Plus précisément, il est possible pour la personne publique de le faire par la voie du référé dit « mesures utiles » de l’article L. 521-3 du Code de justice administrative (CE, 1er mars 2012, n° 354628, Société assistance conseil informatique ; CE, 3 juill. 2013, n° 367760, Société Véolia Transport Valenciennes Transvilles).
Plus inédit est le cas d’espèce, où la personne publique, l’Agence de l’environnement et de la maîtrise de l’énergie (« ADEME »), ne fait pas face à des difficultés immédiates mais à une menace de son prestataire.

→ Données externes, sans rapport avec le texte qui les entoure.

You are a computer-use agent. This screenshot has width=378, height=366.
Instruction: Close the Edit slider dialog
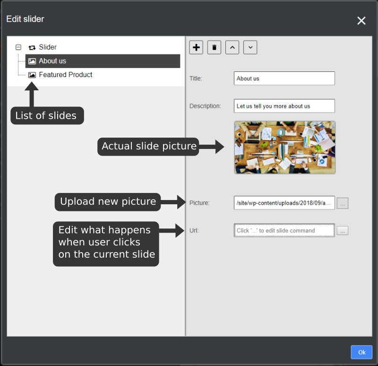(361, 20)
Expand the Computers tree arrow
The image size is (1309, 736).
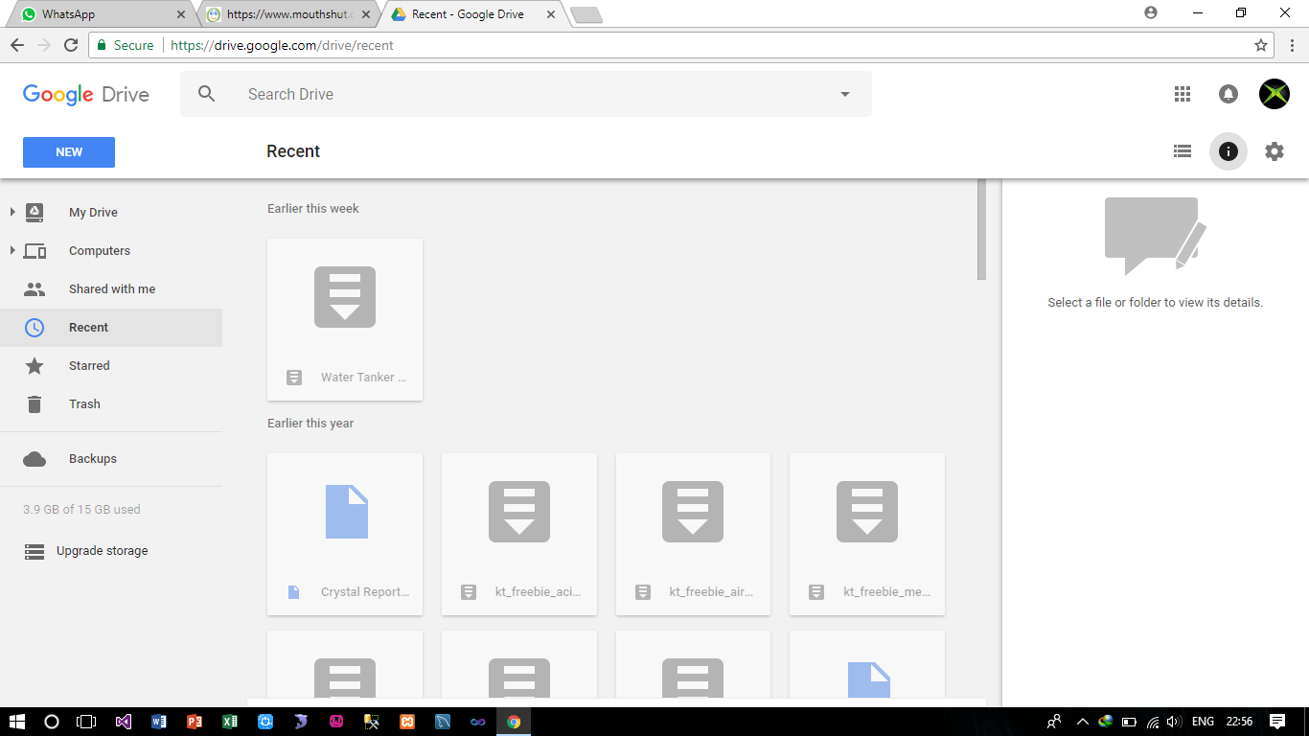coord(12,250)
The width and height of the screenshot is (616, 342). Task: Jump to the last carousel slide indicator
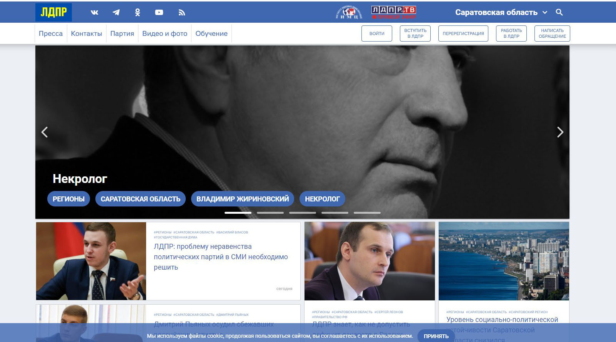(367, 213)
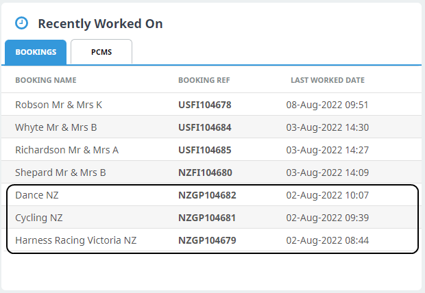
Task: Switch to the Bookings tab
Action: [36, 52]
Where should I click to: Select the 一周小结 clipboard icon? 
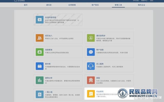[x=40, y=94]
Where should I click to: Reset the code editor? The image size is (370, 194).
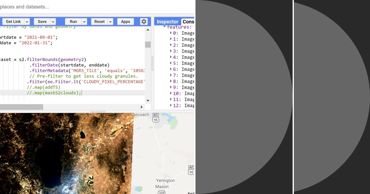[x=99, y=22]
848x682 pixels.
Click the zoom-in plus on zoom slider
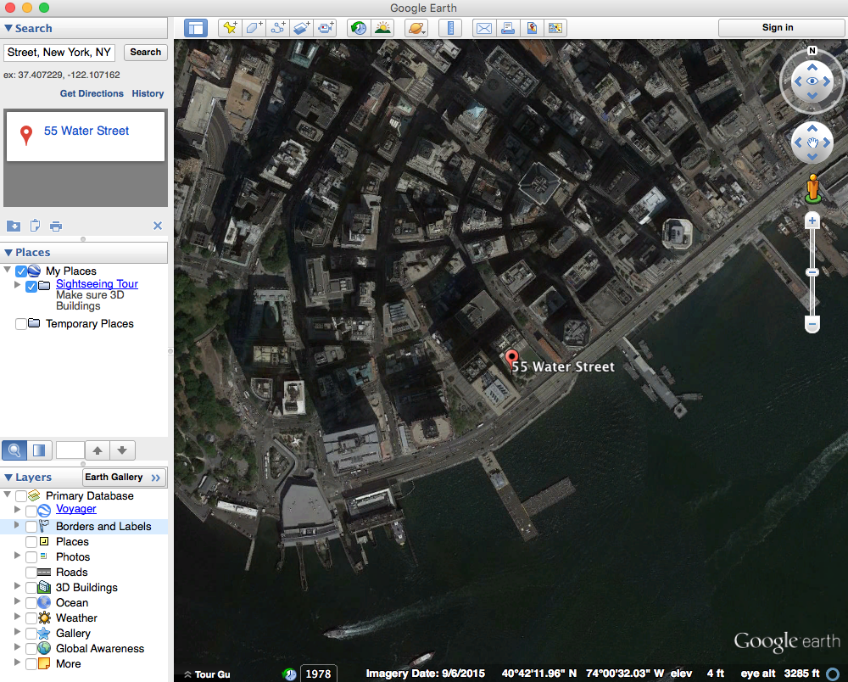tap(812, 221)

L’ADEME avait conclu un marché public portant sur la fourniture et la mise en œuvre d’une nouvelle application informatique de type progiciel de gestion budgétaire et comptable et de gestion des achats, destinée à devenir l’outil de gestion financière de l’établissement.
Lors de la première année d’exécution du marché, le titulaire a unilatéralement modifié la répartition des licences. Cette nouvelle répartition s’est immédiatement révélée inadaptée aux besoins réels des utilisateurs de l’ADEME, et le titulaire a dû ouvrir de nouveaux accès : le coût global de ces licences étant plus élevé que celui prévu par le contrat, le titulaire a réclamé à l’établissement le règlement du surcoût résultant de cette augmentation. Suite au refus opposé par l’ADEME, le titulaire l’a informé de son intention de supprimer des accès.

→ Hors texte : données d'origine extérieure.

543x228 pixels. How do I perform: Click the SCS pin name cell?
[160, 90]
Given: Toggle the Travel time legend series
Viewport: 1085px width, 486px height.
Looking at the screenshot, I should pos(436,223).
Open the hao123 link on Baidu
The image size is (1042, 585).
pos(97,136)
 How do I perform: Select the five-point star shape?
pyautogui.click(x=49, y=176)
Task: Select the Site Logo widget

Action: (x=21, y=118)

Face à cette menace, l’ADEME a demandé, sur le fondement de l’article L. 521-3 du Code de justice administrative, à ce qu'il soit enjoint au titulaire du marché de maintenir jusqu'au terme normal ou anticipé du marché et, à tout le moins, jusqu'à ce que le juge du fond statue, le droit d'usage de l'ensemble des licences nécessaires pour répondre aux besoins des profils d'utilisateurs contractuels.
De manière classique, le Conseil d’État vérifie d’abord l’urgence qui pouvait ici interroger, dès lors que la menace du titulaire n’avait pas encore été mise à exécution. Le rapporteur public montre bien l’arbitrage à effectuer dans le cas présent : « Attendre que le service public soit effectivement perturbé pour obtenir des mesures propres à le rétablir revient à exiger qu’une partie du dommage soit déjà causée pour le prévenir. À l’inverse, il ne faudrait pas non plus que le juge des référés soit submergé de demandes tendant à anticiper d’éventuelles inexécutions contractuelles. L’appréciation de l’urgence est ici affaire de circonstances et elle sera constituée en présence d’une menace lorsque celle-ci apparaît suffisamment imminente. »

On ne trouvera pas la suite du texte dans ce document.